Im Gegenteil. Das Hamburger Thalia, eine von Deutschlands renommiertesten Bühnen, hat etwas versucht, was auch in der Stadttheaterdebatte explizit gefordert wurde: Zuschauerpartizipation. Und zwar nicht nur vom treuen Abopublikum, sondern von allen, überall. Immerhin muss man bei der Abstimmung über vier Positionen des kommenden Spielplans (die drei erst platzierten plus ein Titel aus allen genannten) Namen und Adresse angeben, so dass Mehrfachvoten einigermaßen unwahrscheinlich werden (bzw. mit einigem Aufwand verbunden sind). Der Rest ist ein Rufen in den großen dunklen Wald der Netzgesellschaft (natürlich kann man auch per Post oder persönlich abstimmen) – ohne zu wissen, wie es von dort wieder herausschallt.

Schwarmintelligenz nicht garantiert

Das ist auch auf nachtkritik.de nicht anders. Auch wir haben unsere Erfahrungen mit der Netzgesellschaft gemacht.

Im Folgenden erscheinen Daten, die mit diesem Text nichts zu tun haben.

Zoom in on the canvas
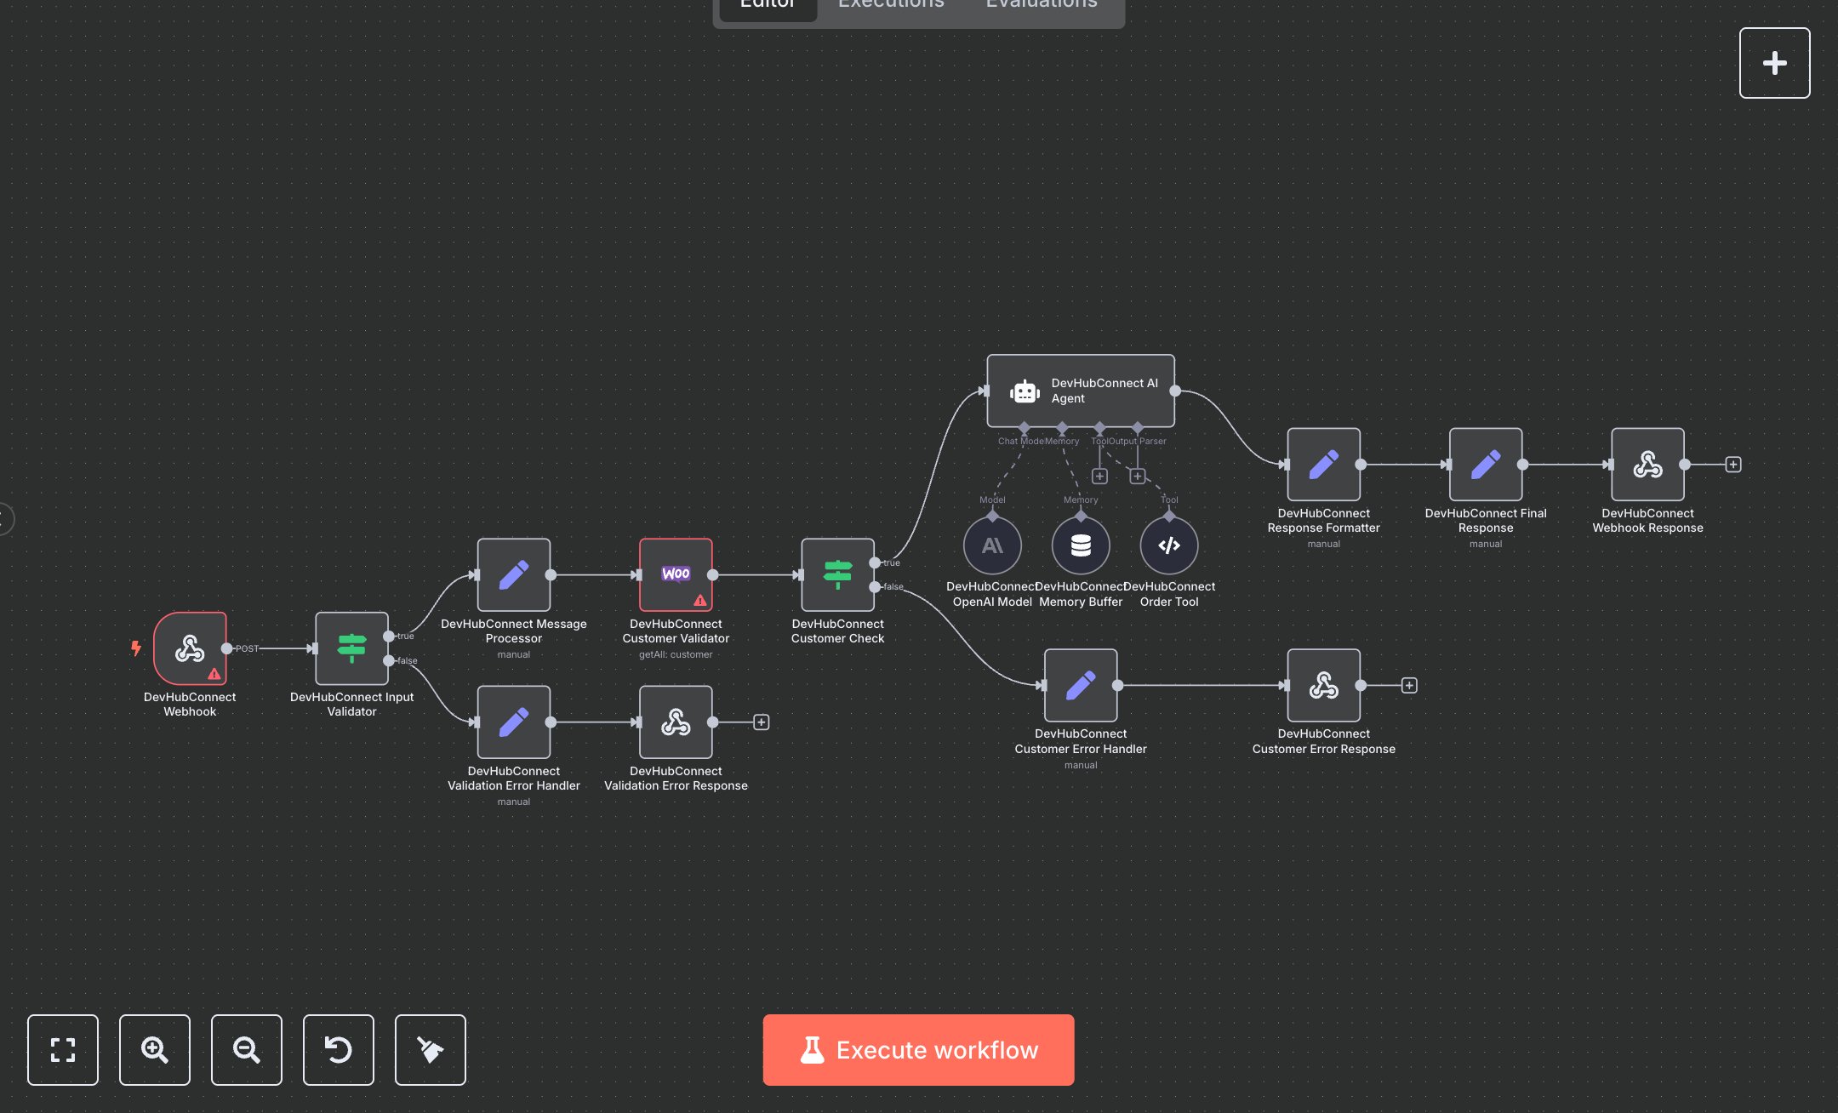Viewport: 1838px width, 1113px height. 155,1050
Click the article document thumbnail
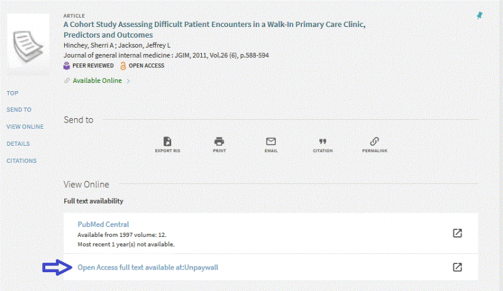 pyautogui.click(x=28, y=45)
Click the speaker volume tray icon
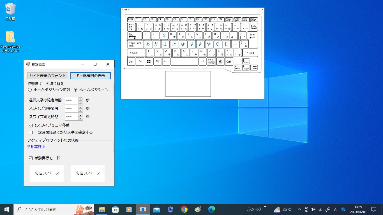383x215 pixels. [313, 209]
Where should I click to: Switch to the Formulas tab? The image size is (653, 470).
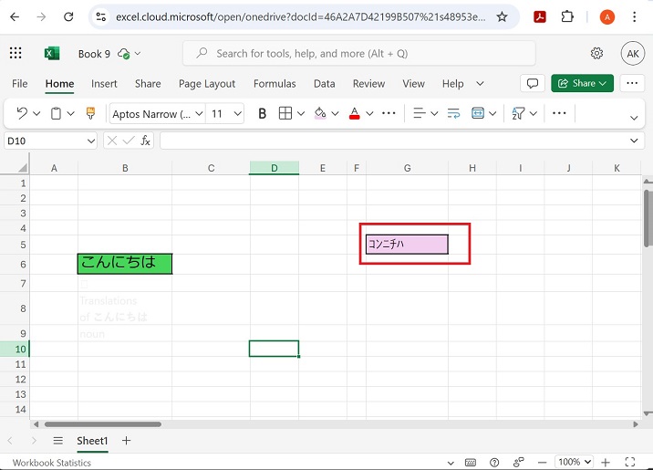pyautogui.click(x=275, y=84)
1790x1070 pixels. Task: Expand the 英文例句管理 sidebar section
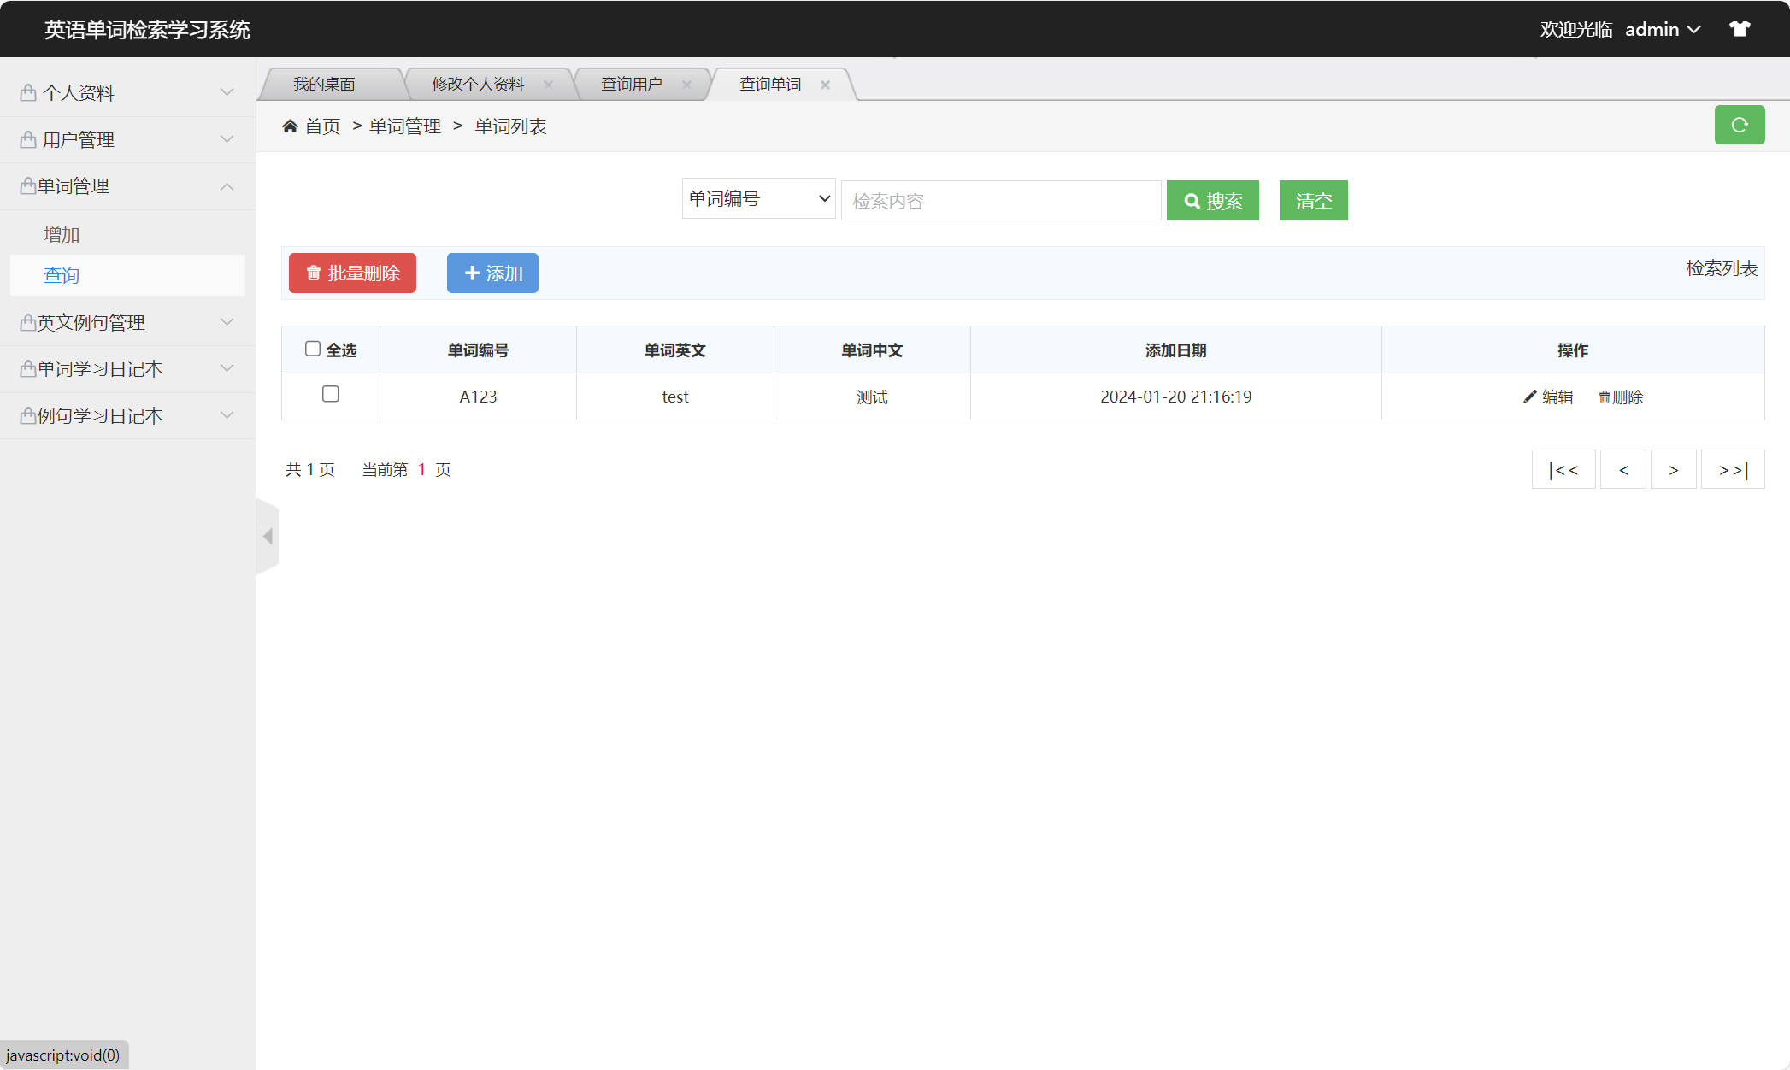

Von dort weht ein rauer Wind: Manipulationen lassen sich nie ausschließen. Und dass nun – nur zum Beispiel – aus den putzigen Flashmobs punktuell neuerdings auch Flashrobs werden (das meint Leute, die sich über Facebook zum Massenklauen verabreden, weil dagegen jeder Supermarkt machtlos ist), zeigt auch ziemlich deutlich, dass Schwärme im Netz nicht zwangsläufig auch die sprichwörtliche Schwarmintelligenz oder gar einen allgemeinen Nutzen produzieren.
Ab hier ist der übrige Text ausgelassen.